You can see how the grammar for interpreting the s-expression grammar is hard-coded in the code here. We expect the expression to be either a single value, or something like $(\mathrm{operator}\ \mathrm{o_1}\ \mathrm{o_2}\ …\ )$, where $\mathrm{o_i}$ can be an atomic value, or a nested expression.

Note that we construct the AST slightly differently. The operator is also part of the children.

Parsing & Evaluation

We combine the parsing and evaluation of the AST into one stage. The result of evaluating an AST is an Atom, which can either have a Value or an errror.

type Atom struct {
  Err error
  Val Value
}

Here is a stripped down AST evaluation code:

func evalAST(env *LangEnv, node *ASTNode) Atom {
  var retVal Atom
  if node.isValue {
    retVal.Value, retVal.Err = getValue(env, node.value)
    return retVal
  }

  // Assuming that the first child is an operand
  symbol := node.children[0].value
  operator := env.getOperator(symbol)

  // Skipped error handling related to operator & arguments for brevity.
  operands := make([]Atom, 0)
  for i := 1; i < len(node.children); i++ {
    v := evalAST(env, node.children[i])
    if v.Err != nil {
      return v
    }
    operands = append(operands, v)
  }

  v := operator.handler(env, operands)
  if v.Err != nil {
    return v
  }
  retVal.Val = v.Val
  return retVal
}

Basic evaluation is very simple. We have a struct called LangEnv, which is the ‘environment’ data-structure storing amongst other things, defined operators. When evaluating an AST, if it is a single node, the value of the node is the result. Otherwise, we simply lookup the operator in the environment using getOperator, then resolve the operands recursively, and pass the operands to the operator. The operand deals with making sure that the operands are sane.

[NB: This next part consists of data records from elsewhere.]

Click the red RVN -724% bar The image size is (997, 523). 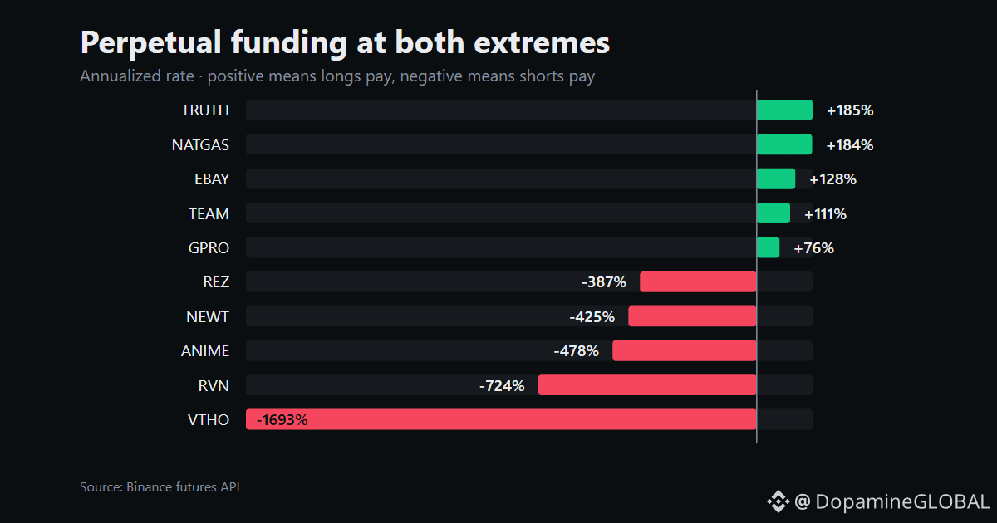click(647, 385)
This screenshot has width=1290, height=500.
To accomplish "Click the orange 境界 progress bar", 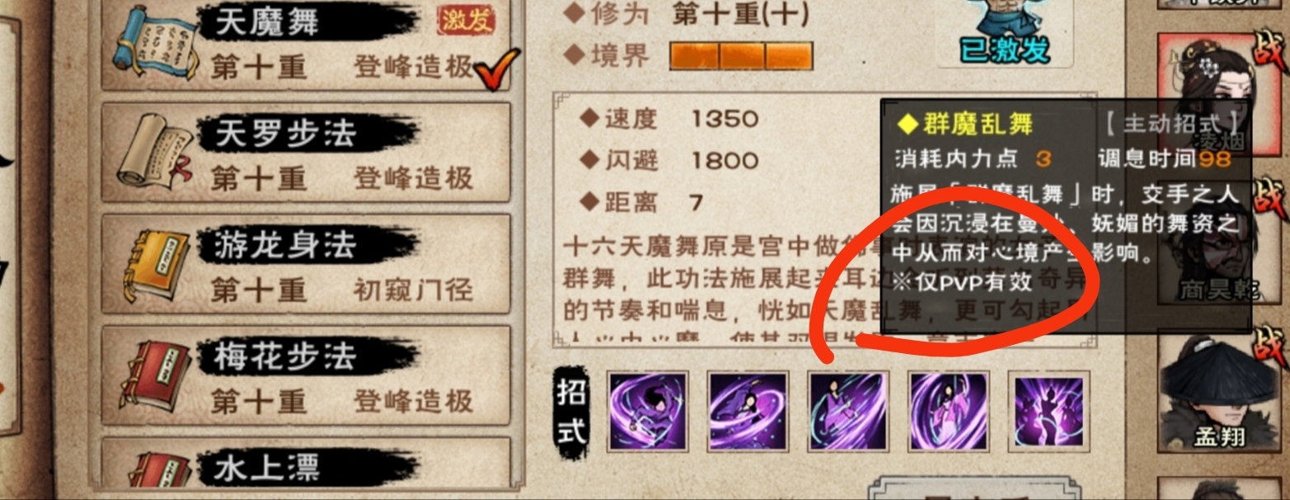I will [740, 56].
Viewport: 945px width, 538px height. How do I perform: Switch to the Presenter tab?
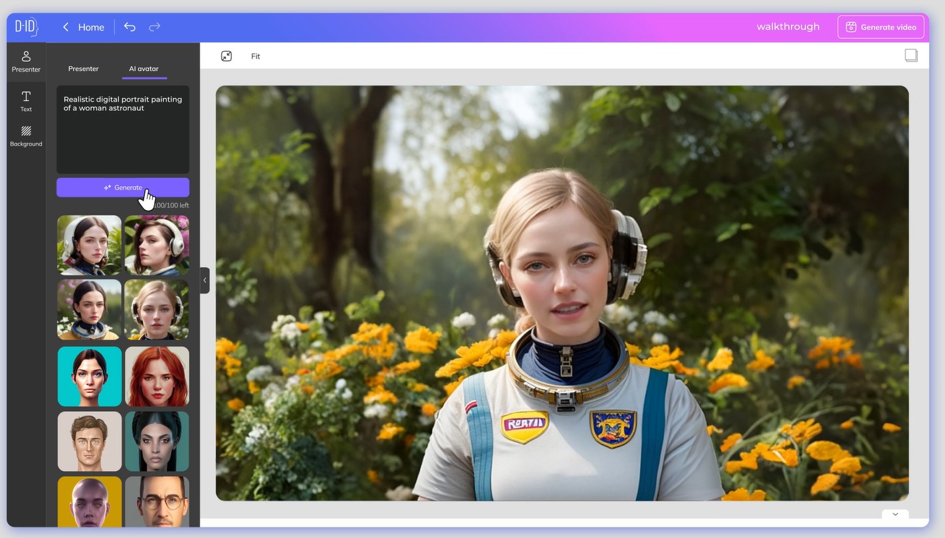click(83, 68)
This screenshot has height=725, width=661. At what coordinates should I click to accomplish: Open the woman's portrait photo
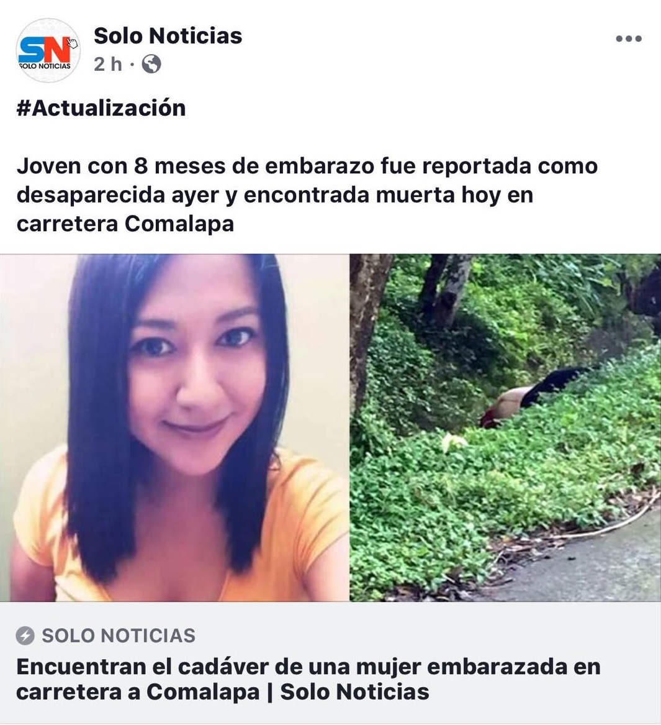click(x=174, y=427)
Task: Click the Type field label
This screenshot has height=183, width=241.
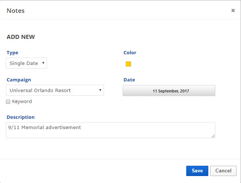Action: pyautogui.click(x=12, y=53)
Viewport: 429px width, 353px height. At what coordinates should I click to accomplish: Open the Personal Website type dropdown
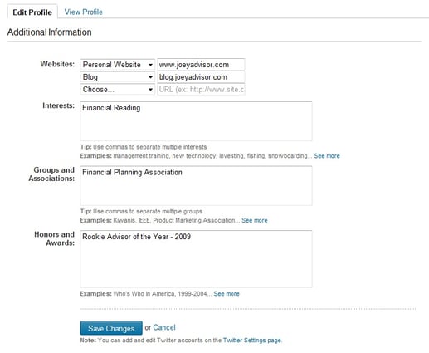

An operator looks something like this:

type Operator struct {
  symbol           string
  minArgCount      int
  maxArgCount      int
  handler          (func(*LangEnv, []Atom) Atom)
}

As seen, symbol is the name of operator, so for the binary addition it can be “+”. handler is the function which will actually do the heavy lifting we have been avoiding all this while. It takes in a slice of Atoms (and a LangEnv, more on that later) and returns an Atom as a result.

Now, the fun stuff.

Type System

Remember Atom has a Value inside? Value is an interface, and any type which wants to be a Value, needs to implement the following methods.

type Value interface {
  Str() string                 // Returns a string representation of the value.
  getValueType() valueType     // Return the valueType (enum of all Values).
  to(valueType) (Value, error) // Convert to a different Value type.  
  ofType(string) bool          // Check if a given string is of this type.
  newValue(string) Value       // Create a new Value of this type.
}

This is enough power to figure out which value is of which type. In LangEnv we keep a list of builtin Value types, such as intValue, floatValue, stringValue, etc.

To deduce the type of a value, we simply do this:

func getValue(env *LangEnv, token string) (Value, error) {
  types := builtinTypes()
  for _, t := range types {
    if t.ofType(token) {
      return t.newValue(token), nil
    }
  }
  return nil, errors.New(fmt.Sprintf("Could not get type for token: %s", token))
}

Now imagine an expression like $(+$ $1.2$ $3)$.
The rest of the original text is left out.